Has this question been asked of you? Perhaps you were not sure how to answer as you were forced to leave because of a negative situation. You told the interviewer about a business turndown or whatever else seemed to make sense, but you were not sure whether the answer sounded believable or not.

“What was your best achievement in the job you just left?” This follow up question might be easier to answer. You can tell about a particular business achievement. Then you’re asked: “What would you say is your greatest fault?” This question is very precarious. You do not offer a real fault such as: “I have a hard time being on time for appointments.” Further, should you admit that you are a procrastinator, or take the easy road out and state that you don’t have any faults that you can think of at the time? Obviously, these are not good answers.

These tricky questions, and many more clever queries are asked to catch you off guard or to find out about your personality characteristics, habits and attitude.

I’m sure you will agree that poor interviewing can cause the loss of an offer, even though the candidate has everything going for herself/himself. The resume may be good and the individual can be dressed appropriately, but if the answers to the crucial questions are not powerful, to the point, and appropriate, the applicant will not get the offer.

Not only do you need to know how to answer the questions that are asked of you, but you must know how to read what is behind the question and be prepared for anything and everything.

Just as a sports figure has to practice every day, you must as well, if you want to give a perfect performance. You can’t just “wing it.” You know the value of practice, practice and more practice, if you want to sell yourself.

Corporate Executive Services teaches our clients that behind every “sale” is an emotional sale. In other words, it is not good enough for you to read books on interviewing techniques unless you know how to make the answers work for you. This is where so many other career counseling companies and college career counseling services let you down. They don’t teach you to sell yourself using professional sales techniques and further, how to discover what is behind the question that is being asked. Take the “situational interview” for example. You are asked what you would do in a certain situation. There is no pat answer because the interviewer may have only one answer that is appropriate to his or her thinking, and even if your answer is better, that doesn’t matter.

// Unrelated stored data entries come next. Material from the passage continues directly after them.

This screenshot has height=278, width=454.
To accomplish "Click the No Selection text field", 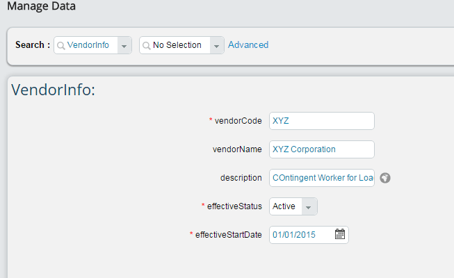I will pyautogui.click(x=177, y=45).
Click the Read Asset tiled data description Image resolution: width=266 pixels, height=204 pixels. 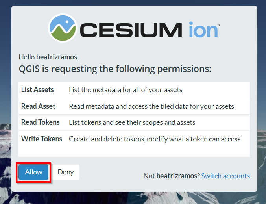pyautogui.click(x=151, y=106)
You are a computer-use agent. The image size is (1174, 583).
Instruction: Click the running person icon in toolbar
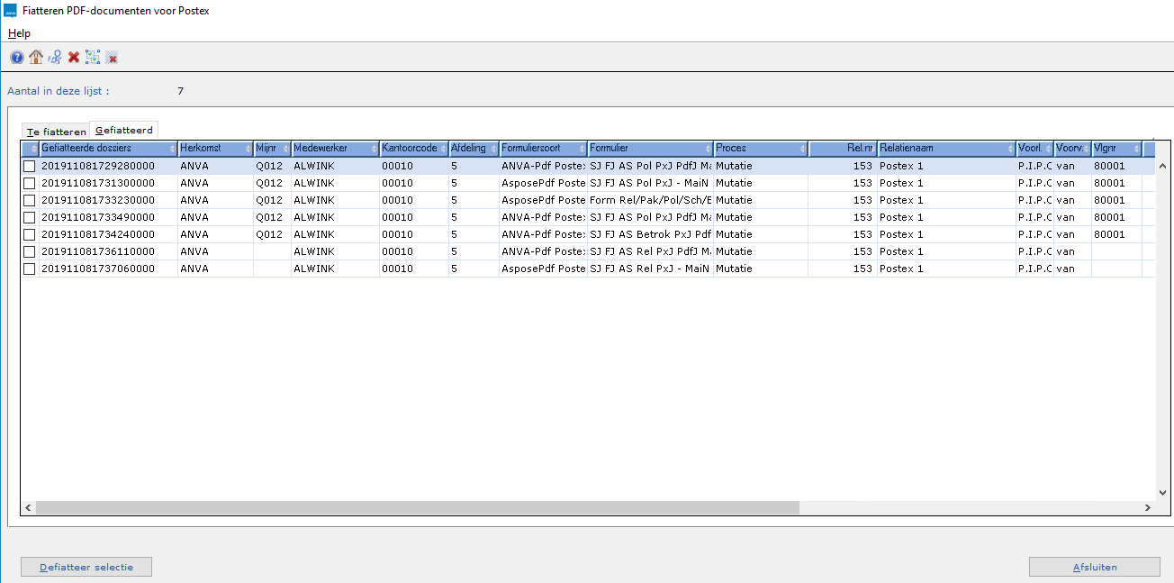pyautogui.click(x=55, y=58)
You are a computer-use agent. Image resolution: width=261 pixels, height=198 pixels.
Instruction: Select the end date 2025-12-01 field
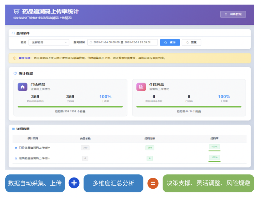pos(137,43)
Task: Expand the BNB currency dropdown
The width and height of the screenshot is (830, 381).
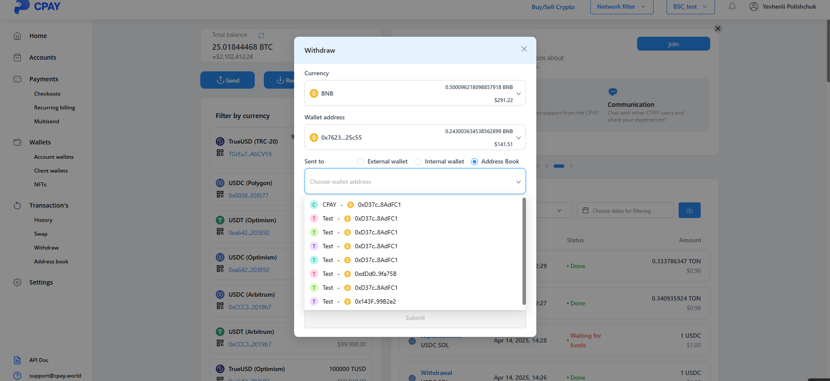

You must also learn to “read” the interviewer. You can put yourself in the place of the interviewer. They are trained to understand body language and response language, and react accordingly in their private counseling sessions.

One of our clients remarked, “I thought I knew how to sell. After all, I’ve been earning my living as a salesperson for the past 12 years. However, I had forgotten one very important thing…that is, to sell myself in the interview. I hadn’t discovered what their objections were, so it was impossible to use my good sales skills to overcome them. I just went home after the interview and waited for the phone call with an offer, which by the way, didn’t come.”

How to professionally communicate is crucial for you to outshine anyone. This sometimes may even compensate for short comings such as a lack of degree or industry experience.